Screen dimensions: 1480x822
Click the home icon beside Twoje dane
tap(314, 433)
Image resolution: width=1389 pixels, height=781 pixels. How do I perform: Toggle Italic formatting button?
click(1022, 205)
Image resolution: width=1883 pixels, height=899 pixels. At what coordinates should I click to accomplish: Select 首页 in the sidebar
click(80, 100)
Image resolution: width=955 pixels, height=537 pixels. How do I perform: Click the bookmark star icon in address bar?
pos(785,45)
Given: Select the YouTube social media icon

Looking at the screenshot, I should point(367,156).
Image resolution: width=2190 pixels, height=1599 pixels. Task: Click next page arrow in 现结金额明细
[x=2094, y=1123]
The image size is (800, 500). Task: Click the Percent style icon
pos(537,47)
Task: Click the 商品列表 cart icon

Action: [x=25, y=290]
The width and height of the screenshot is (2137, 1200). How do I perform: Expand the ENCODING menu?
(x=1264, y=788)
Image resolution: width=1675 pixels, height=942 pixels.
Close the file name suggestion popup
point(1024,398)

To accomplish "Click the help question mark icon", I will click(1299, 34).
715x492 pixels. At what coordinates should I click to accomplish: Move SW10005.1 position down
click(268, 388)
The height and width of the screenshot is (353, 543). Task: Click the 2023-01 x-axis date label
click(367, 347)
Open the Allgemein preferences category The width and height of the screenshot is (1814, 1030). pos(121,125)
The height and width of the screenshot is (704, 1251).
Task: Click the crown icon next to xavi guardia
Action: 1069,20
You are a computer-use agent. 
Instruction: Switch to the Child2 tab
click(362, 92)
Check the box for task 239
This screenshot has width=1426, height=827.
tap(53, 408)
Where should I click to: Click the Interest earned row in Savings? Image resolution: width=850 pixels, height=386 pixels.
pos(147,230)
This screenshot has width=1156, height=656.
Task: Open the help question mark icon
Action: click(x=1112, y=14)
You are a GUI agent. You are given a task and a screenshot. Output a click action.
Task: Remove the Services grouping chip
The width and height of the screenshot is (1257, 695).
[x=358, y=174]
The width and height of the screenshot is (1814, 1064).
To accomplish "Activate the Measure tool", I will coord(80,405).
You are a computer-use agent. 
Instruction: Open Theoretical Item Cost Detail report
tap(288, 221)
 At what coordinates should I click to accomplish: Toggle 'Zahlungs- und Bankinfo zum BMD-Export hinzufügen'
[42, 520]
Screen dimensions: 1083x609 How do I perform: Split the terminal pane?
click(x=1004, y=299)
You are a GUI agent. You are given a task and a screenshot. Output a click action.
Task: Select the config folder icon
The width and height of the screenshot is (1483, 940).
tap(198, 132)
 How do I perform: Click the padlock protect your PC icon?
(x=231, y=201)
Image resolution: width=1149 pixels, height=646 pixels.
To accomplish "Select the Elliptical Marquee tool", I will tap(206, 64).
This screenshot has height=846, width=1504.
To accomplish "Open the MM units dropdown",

####

§ **Exercise goal**: Read the listing. Report every line that includes the word "tool".

§ **Task response**:
To accomplish "Activate the Measure tool", I will coord(80,405).
To accomplish "Select the Elliptical Marquee tool", I will tap(206, 64).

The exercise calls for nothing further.